Add this to your Cargo.toml:
[dependencies]
parrot-rng = "0.7.2"Or alternatively, if don't need no_std and want more features, pick and choose:
[dependencies]
parrot-rng = { version = "0.7.2", features = ["rand-support", "serde-support", "bevy-support"] }- Repeatable Random Numbers
Generate numbers that are guaranteed to be the same on every machine for a given seed.
use parrot::prelude::*;
fn main() {
// Use a string or a u64 seed
let mut rng = Parrot::new_from_str("parrot");
// Generate values
let val = rng.gen_range(0, 100);
let u64_val = rng.next_u64(); // [0, u64::MAX]
let f64_val = rng.next_f64(); // [0.0, 1.0)
println!("Deterministic value: {}, {}, {}", val, u64_val, f64_val);
}- Terrain Generation (Perlin Noise)
Generate smooth, continuous noise for terrain, clouds, or textures.
use parrot::prelude::*;
fn main() {
// The seed determines the "shape" of the terrain
let noise = Perlin::new(98765);
// Get the height at coordinate (10.5, 20.0)
// This is immutable and thread-safe!
let height = noise.noise2d(10.5, 20.0);
println!("Height: {}", height);
}- Ecosystem Compatibility (rand-support)

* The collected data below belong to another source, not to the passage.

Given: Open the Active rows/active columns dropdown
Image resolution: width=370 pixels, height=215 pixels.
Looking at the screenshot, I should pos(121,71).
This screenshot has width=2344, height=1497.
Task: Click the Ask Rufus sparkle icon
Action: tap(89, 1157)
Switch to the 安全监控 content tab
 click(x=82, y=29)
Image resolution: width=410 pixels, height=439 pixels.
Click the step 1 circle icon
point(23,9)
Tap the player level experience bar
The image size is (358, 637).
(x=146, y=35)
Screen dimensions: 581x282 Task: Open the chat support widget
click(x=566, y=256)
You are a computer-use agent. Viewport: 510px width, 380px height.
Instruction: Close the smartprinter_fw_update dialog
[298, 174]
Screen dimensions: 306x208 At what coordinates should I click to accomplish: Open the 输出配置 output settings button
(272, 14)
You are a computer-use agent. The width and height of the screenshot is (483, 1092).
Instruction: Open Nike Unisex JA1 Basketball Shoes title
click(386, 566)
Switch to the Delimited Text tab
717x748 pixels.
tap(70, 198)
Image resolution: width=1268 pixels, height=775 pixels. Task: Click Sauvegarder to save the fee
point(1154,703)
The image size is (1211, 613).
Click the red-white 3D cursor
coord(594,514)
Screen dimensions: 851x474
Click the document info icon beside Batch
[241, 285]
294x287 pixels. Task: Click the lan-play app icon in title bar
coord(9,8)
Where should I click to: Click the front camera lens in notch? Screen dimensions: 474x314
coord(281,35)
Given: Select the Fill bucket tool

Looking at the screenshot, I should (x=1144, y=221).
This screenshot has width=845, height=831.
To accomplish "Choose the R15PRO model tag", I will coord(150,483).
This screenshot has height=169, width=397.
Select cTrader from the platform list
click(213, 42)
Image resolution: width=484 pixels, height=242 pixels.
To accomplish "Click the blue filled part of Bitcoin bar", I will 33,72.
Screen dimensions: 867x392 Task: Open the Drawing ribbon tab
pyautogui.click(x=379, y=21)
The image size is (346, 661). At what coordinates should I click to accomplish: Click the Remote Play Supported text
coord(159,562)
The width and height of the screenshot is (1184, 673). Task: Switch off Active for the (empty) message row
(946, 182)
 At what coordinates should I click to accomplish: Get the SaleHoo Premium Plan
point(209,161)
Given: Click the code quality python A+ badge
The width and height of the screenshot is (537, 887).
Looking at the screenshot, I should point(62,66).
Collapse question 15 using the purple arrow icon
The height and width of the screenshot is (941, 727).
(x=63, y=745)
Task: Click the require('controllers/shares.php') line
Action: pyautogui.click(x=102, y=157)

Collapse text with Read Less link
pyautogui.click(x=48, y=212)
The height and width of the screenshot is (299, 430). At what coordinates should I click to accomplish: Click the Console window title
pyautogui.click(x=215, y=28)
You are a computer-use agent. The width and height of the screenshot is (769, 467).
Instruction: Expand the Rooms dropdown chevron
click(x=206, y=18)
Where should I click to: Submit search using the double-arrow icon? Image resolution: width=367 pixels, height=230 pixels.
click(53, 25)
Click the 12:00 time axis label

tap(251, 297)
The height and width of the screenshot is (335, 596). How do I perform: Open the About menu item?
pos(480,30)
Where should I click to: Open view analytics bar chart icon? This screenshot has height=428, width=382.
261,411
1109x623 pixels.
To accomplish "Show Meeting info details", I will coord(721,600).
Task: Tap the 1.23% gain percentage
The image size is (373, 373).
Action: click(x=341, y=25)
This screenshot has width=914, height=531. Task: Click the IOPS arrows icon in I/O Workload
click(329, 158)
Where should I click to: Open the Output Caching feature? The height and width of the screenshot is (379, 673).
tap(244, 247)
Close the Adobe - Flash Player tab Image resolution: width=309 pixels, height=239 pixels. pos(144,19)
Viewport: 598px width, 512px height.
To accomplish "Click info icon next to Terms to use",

Requires features = ["rand-support"]
Parrot can act as a standard RngCore, allowing you to use it with the rest of the Rust ecosystem.
use parrot::prelude::*;
use rand::seq::SliceRandom; // From the 'rand' crate
fn main() {
let mut rng = Parrot::new(42);
let mut deck = vec!["Ace", "King", "Queen", "Jack"];
// Use standard rand methods!
deck.shuffle(&mut rng);
println!("Shuffled: {:?}", deck);
}Parrot comes with several examples to demonstrate its features, from visual terrain generation to statistical verification.
- Procedural Terrain (Perlin Noise)
Generate an ASCII terrain map using 2D Perlin noise. You can pass any string (like your name or a location) as a seed.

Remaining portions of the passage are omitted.